The Aria wasn’t a bad looking vehicle by any means, but in the day and age when everyone loves an SUV, the Aria fell short of extra claddings and the needed stance. The Hexa, even without the optional ‘Tuff’ accessory pack, looks more purposeful. It moves away from the MPV image of the Aria and settles for a more crossover SUV slot, somewhat like the XUV500.
It can be made to look, erm, tough with the said package. And unless you’re too interested in the chrome-laden appearance of the standard car, the ‘Tuff’ version should be applied the moment you purchase the Hexa. It makes the vehicle slightly more stealth but adds a lot to the looks.

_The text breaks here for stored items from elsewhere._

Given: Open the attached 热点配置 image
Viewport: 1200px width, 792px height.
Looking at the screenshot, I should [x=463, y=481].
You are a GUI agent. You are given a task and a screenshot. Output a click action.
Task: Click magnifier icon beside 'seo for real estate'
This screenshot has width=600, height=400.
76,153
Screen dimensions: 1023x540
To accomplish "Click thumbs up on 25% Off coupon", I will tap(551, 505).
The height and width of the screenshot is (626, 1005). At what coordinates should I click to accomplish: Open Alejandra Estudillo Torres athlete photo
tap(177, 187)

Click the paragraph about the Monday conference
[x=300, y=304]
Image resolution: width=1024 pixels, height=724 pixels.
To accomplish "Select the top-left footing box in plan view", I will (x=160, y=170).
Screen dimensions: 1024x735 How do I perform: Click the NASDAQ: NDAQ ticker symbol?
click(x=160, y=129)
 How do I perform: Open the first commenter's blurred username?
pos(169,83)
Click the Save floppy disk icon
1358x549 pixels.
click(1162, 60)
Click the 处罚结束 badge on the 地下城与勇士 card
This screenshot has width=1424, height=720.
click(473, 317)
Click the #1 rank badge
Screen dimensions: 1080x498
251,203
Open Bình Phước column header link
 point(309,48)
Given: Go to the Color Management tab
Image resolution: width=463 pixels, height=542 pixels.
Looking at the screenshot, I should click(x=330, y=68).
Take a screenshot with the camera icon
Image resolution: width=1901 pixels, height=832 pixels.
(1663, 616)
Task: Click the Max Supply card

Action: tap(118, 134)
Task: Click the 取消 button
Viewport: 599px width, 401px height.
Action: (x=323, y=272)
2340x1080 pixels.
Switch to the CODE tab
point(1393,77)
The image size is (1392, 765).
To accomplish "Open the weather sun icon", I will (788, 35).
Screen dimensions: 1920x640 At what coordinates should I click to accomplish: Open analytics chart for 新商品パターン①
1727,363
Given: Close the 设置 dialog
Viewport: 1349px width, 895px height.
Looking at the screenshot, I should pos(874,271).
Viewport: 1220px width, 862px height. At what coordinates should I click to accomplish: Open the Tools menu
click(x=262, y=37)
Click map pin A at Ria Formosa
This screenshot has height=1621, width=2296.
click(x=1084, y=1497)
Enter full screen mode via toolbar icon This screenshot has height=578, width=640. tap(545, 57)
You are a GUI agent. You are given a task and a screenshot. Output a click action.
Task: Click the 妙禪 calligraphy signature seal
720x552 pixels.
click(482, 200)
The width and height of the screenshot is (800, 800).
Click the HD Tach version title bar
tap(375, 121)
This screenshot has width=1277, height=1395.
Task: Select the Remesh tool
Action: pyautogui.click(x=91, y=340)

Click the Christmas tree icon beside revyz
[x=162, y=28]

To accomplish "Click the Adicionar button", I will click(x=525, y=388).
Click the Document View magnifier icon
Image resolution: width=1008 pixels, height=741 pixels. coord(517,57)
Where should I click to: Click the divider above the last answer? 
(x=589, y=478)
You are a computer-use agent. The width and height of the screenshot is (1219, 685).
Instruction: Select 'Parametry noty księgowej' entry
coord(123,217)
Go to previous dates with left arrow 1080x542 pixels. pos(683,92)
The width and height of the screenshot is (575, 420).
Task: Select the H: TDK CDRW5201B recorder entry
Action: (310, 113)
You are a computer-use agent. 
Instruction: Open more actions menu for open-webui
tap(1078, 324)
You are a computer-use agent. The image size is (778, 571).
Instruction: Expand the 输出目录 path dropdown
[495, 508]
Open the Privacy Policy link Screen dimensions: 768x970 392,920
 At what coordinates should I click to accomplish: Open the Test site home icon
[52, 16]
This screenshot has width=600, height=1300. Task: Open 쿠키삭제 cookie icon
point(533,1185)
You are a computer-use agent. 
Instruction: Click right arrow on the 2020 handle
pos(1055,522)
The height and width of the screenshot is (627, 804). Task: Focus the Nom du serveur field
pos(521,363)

The recent products by Tata Motors have seen a monumental improvement in the quality of in-cabin materials, overall fit and finish, and of course the design. The Hexa is going to be no different. The Auto Expo exhibit ensure the interior is in a different class, and thus a huge improvement over what you got in the Aria. The feature-rich cabin feels solid and thankfully less gimmicky. The design is cleaners, and gone are the endless roof-mounted stowage compartments from the Aria. Thank God for that!
Talking of features, apart from a Harman-sourced touchscreen infotainment system (complete with 10 speakers) and leather upholstery, the Hexa also gets climate control AC, steering mounted controls, cruise control, and even six airbags. The captain seats equipped vehicle will be able to seat six while there will be a seven-seat variant as well.
And making an appearance for the first time at this price point (we are looking at a little above what one would pay for the Aria) is a Land Rover’s Terrain Response System-like drive mode selector. Unlike the more off-road orientated options on LRs, this one gets four modes: Auto, Comfort, Dynamic, and Rough Road.
On the outside, the better-equipped trims will get projector headlamps, LED DRLs, alloy wheels, and even electrically-adjustable and folding outside rear-view mirrors.
Power- and drivetrain
While it continues to sit on the hydroformed body on frame structure of the Aria, the Hexa will be powered by a more powerful version of the 2.2-litre VariCOR engine — in essentially the same spec as the Safari Storme 400. The engine makes about 156PS and 400Nm of maximum torque.
AWD will be available although the platform is like the Aria’s, rear-wheel drive. Gearbox choices will include a standard 6-speed manual unit (from the Storme 400) and an optional six-speed automatic. The Aria, too, got an automatic but it was never launched in the Indian market. Hexa will be the first automatic crossover from Tata in India, then.
The 235-section, 19-inch wheels not only help it look good, but will be instrumental in highway stability and grip in difficult conditions.
We’ve heard good things about the Hexa, and it looks very promising indeed. It’s just a matter of a few days and we’ll also be able to tell how good it is from behind the wheel. Watch this space.